# 抜粋テキスト:
タクミシネマ         ギャング オブ ニューヨーク

ギャング オブ ニューヨーク  
マーチン・スコセッシ監督

 「カジノ」では専業主婦の崩壊という、アメリカではやや時代遅れな主題を扱ったマーチン・スコセッシ監督である。
前作の「救命士」といい、今回の「ギャング オブ ニューヨーク」といい、表現すべき主題を喪失した感じである。
長い監督生活で一流を続けるのは、本当に大変なんだろうと思う。
ギャング・オブ・ニューヨーク [DVD]
劇場パンフレットから

 法秩序が未整備で貧乏な街は、どこも無法者の天下である。
1846年当時のここ、ニューヨークも例外ではなく、ギャングが跋扈した。
ヴァロン神父(リーアム・ニーソン)ひきいるデッド・ラビッツと、ビル(ダニエル・デイ=ルイス)が率いるネイティヴ・アメリカンズが、ファイヴ・ポインツで衝突した。
ヴァロン神父が殺され、デッド・ラビッツは消滅した。
父が殺される経緯を見ていたのが、幼い息子のアムステルダム(レオナルド・デカップリオ)だった。

 それから16年の歳月が経過した後、父親を殺された復讐に立ち上がる若者の話を、建国当時のアメリカの歴史に重ねてみせる。
時は1861年、南北戦争が始まった。
戦争は大量の兵士を必要とした。
アイルランドからの移民に兵士を求めるが、志願兵はなかなか集まらない。
貧乏な移民たちはアメリカに上陸すると、ファイヴ・ポインツという下町に住む。

# 保存データ:

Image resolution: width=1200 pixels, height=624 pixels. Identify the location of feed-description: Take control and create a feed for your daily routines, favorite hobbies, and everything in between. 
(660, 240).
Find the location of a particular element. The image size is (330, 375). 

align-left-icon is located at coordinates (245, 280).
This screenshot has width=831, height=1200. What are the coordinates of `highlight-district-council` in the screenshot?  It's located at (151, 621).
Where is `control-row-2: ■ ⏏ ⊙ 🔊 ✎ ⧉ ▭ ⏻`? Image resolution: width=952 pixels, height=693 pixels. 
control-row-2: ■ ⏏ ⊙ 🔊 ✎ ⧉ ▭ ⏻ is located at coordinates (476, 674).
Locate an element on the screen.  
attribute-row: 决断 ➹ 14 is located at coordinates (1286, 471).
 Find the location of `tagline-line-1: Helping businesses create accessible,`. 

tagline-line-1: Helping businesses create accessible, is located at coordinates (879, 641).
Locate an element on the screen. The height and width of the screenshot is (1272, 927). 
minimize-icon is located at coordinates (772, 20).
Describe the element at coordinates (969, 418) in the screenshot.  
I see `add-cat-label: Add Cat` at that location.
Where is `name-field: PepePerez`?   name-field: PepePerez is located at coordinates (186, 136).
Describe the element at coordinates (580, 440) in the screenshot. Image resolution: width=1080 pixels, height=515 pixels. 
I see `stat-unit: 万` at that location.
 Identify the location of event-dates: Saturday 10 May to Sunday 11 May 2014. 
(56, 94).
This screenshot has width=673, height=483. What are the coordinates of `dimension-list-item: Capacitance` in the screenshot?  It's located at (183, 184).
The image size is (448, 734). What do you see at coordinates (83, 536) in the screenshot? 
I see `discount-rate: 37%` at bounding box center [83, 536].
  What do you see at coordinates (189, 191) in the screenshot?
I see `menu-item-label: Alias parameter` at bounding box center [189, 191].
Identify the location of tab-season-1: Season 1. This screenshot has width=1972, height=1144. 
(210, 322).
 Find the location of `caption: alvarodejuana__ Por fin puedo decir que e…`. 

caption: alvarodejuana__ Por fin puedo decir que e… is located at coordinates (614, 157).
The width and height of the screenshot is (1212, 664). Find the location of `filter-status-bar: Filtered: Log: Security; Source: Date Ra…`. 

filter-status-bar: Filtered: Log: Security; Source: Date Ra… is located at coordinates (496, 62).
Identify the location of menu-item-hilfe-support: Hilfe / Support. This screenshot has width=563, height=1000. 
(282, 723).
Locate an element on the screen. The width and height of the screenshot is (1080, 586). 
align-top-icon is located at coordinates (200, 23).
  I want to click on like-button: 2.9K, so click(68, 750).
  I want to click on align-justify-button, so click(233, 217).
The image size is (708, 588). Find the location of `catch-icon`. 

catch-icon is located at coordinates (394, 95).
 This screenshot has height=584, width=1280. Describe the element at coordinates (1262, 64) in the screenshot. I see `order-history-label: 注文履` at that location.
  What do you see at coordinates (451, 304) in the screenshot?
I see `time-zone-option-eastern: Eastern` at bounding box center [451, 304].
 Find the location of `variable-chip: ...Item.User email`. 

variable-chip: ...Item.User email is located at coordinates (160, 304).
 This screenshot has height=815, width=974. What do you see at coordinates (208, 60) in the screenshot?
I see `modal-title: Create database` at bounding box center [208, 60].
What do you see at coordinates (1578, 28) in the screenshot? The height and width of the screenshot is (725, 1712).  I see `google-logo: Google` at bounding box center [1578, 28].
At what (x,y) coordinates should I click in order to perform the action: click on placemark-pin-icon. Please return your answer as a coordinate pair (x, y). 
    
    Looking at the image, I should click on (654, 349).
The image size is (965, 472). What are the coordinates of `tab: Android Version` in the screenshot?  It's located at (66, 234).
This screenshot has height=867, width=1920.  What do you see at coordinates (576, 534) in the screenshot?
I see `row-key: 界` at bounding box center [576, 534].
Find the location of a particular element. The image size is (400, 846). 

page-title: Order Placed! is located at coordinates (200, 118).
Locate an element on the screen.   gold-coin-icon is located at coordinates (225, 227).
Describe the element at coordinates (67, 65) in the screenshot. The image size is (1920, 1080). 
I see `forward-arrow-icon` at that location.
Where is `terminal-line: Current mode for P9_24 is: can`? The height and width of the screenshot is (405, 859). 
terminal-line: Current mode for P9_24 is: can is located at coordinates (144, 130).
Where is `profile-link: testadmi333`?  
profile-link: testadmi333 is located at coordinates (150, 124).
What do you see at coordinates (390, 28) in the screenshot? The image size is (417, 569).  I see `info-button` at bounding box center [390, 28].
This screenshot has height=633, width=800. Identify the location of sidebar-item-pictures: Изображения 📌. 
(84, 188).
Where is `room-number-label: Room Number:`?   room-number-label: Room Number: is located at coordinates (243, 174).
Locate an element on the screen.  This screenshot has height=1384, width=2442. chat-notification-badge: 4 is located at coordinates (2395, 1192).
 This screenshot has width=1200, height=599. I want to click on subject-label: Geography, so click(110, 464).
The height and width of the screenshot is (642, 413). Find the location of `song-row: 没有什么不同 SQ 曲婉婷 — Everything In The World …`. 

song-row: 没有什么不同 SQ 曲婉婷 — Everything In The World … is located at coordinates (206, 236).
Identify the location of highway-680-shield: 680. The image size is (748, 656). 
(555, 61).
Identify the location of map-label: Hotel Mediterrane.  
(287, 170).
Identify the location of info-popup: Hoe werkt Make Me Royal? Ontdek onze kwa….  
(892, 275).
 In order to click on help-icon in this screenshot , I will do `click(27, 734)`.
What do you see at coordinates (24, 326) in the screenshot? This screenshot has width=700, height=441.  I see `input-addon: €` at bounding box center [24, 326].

# 課題の指示:
「ギャング オブ ニューヨーク」の映画評を、最後の文の後から書き継いでください。

# 解答:
 衝突当時は小さかったアムステルダムも、16年後の今では20歳を超えている。
施設を出た彼は、ニューヨークのファイヴ・ポインツに戻った。
抗争で父の命を奪ったビルのもとへ、アムステルダムは経歴を隠して身を寄せる。
心には復讐を秘めているが、彼の内心を知らないビルは、アムステルダムをかわいがった。
しかし、仲間の密告により、彼の素性がばれてしまう。
しかも、アムステルダムはビルを暗殺しようとしたが、返り討ちにあってしまう。

 辛うじて命を助けられたアムステルダムは、公然と仲間を募り、アイルランド人の結束を図る。
しかし、時代は暴力的な抗争を許さなくなっていた。
投票によって代表者を選ぶ、アメリカの民主主義が誕生しようとしていた。
初めての選挙では、票の買収などがあったがそれでも、民主主義が産声をあげた。
アムステルダムの仲間が代表に選ばれるが、ビルに殺害されてしまう。

 どんな国も、建国時代は混沌たるものだ。
イギリスから独立はしたものの、自由こそあったが民主主義は未だ誕生していなかった。
この映画は、暴力が支配していた時代から、民主的な社会へと転換する社会を背景としている。
最後に流れる音楽が、アメリカでの民主主義の誕生を歌い上げる。
アメリカの民主主義は、自分たちの血を流して作られたことを、この映画は強調する。


 話の流れをつくるのはアムステルダムの復讐劇だが、復讐が主題だとみるのは無理である。
おそらくアメリカ建国への賛歌が、主題にしたかったのであろう。
民主主義はきれい事ではなく、血に塗られたものだ。
そう言いたかったに違いない。
しかし、製作者たちは、主題の絞り込みができなかったように見える。
復讐劇として見るには、時代背景への入れ込み方が深すぎる。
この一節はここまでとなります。